Cellular communication networks have become one of society's most important and complex technologies. Mobile data usage has been approximately doubling every year since about 2008, which corresponds to a 1,000 times increase over a decade. To meet this insatiable demand, much more bandwidth is required for cellular systems. This requires going to (much) higher frequencies, since there is very little unused spectrum below about 10 GHz, especially at peak times in urban areas. Significant amounts of lightly used spectrum is available in the "millimeter wave" (mmW) spectrum, defined here as being above 25 GHz. There are numerous fundamental technical challenges in mobile data communication above 25 GHz, and the goal of this project is to explore these fundamental challenges and build new tools to overcome them. The research undertaken should considerably impact the telecommunications industry and society as a whole, by enabling an entirely new paradigm for cellular communication networks. In addition to theoretical contributions, the investigators will pursue an aggressive technology transition plan through their numerous government and industry partners.

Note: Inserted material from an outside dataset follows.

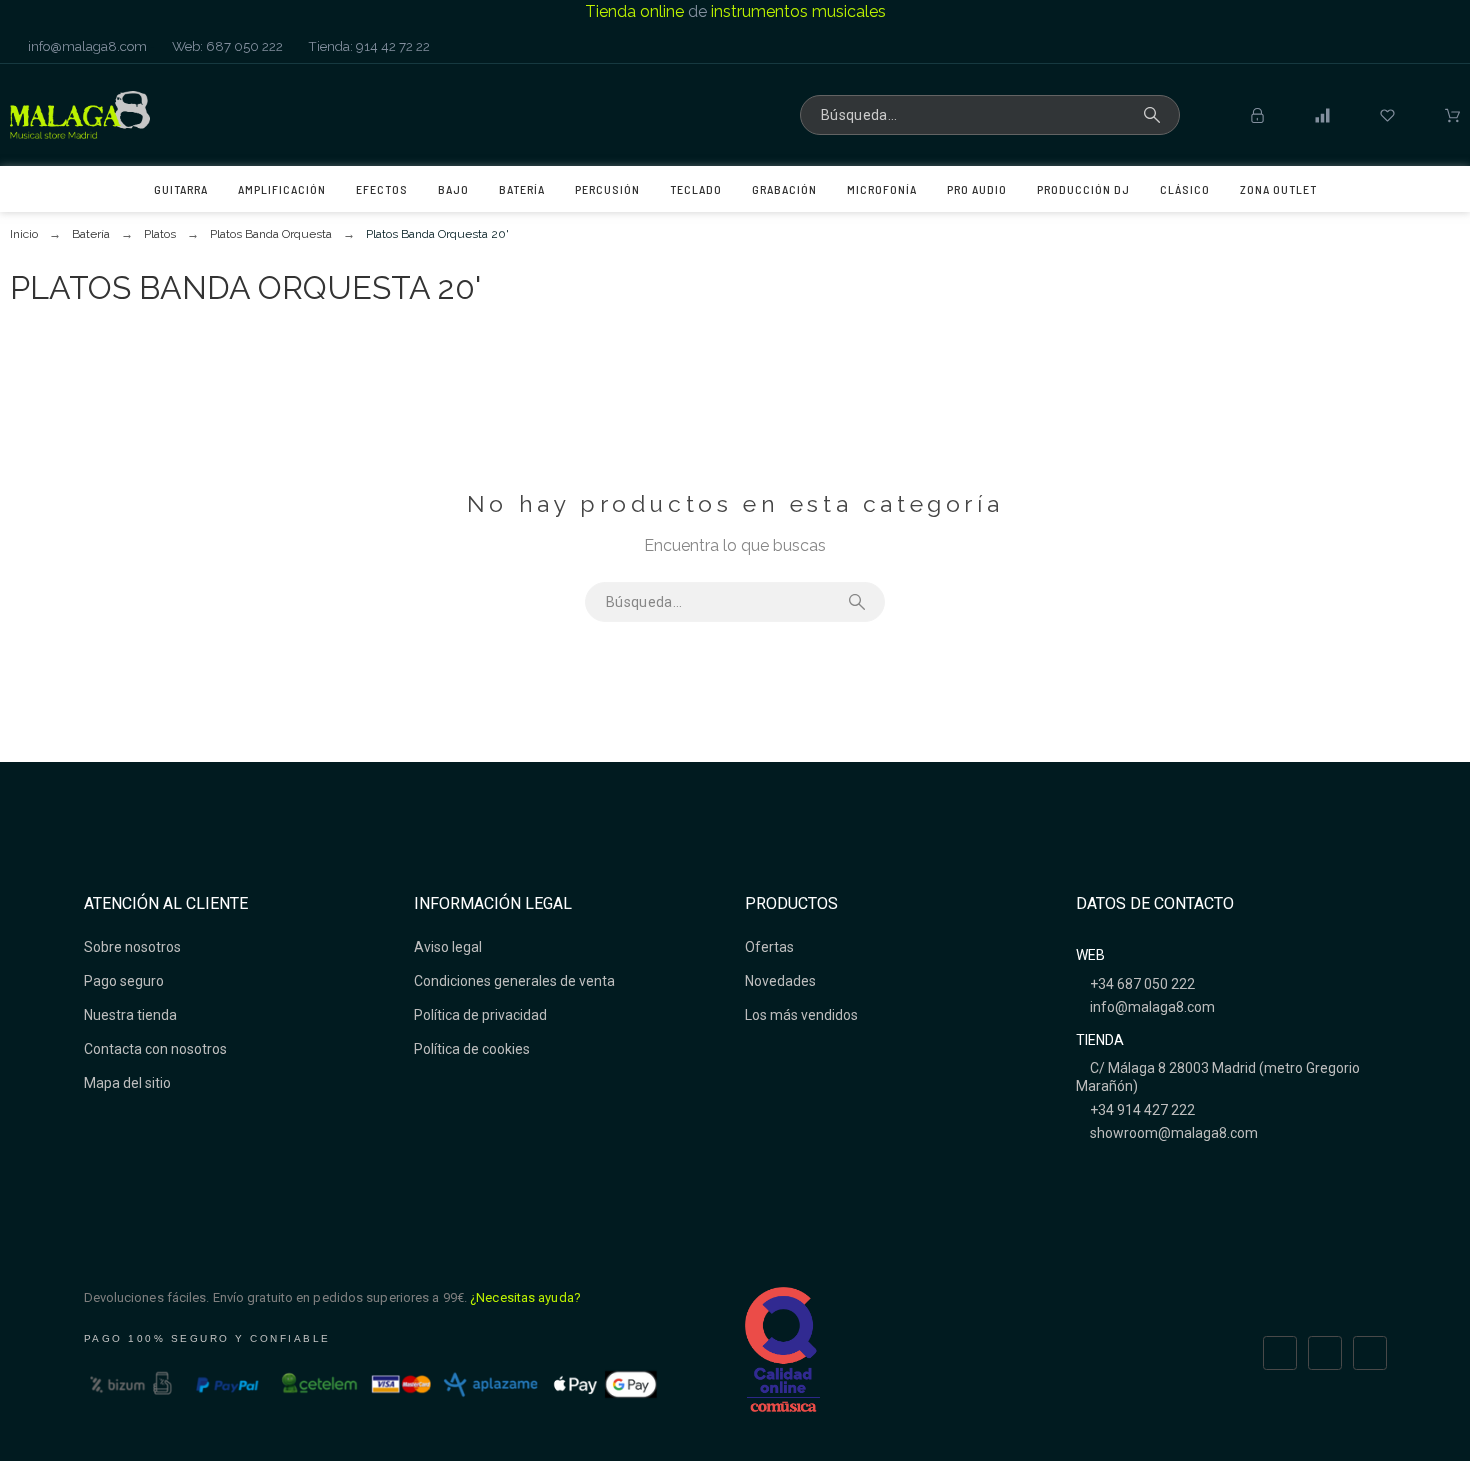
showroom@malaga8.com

This project will develop new mathematical and analysis tools that uncover the potential of mmW cellular networks. The research agenda is built on the belief that the wealth of tools developed for lower frequency systems are insufficient to capture key mmW signal propagation features, specifically high directionality and blockage. The research is structured as three inter-related thrusts, each with several proposed research tasks: mmW signal strength, mmW interference, and the mmW network connectivity. The research tasks are unified around several technical themes that cut across all three thrusts: (1) modeling mmW networks in 3D, including the obstacles for which statistical blocking models will be developed and validated with real building data; (2) accounting for signal and interference correlation in performance analysis, which will be significant in mmW due to their main randomizing factors being blocking and beam alignment rather than fading and shadowing; (3) accounting for and addressing the possibly severe effects of mobility on beam alignment and network connectivity.
The developed theories will be used to devise useful models, parametrized by real building data to facilitate fast performance evaluation. Features of practical mmW transceivers like beam adaptation, mobility, and interference cancellation will be included and used to study key design tradeoffs. The new mathematical framework developed in this proposal will allow transparent and comprehensive performance analysis of mmW cellular systems, and enable the development and fair comparison of new communication techniques.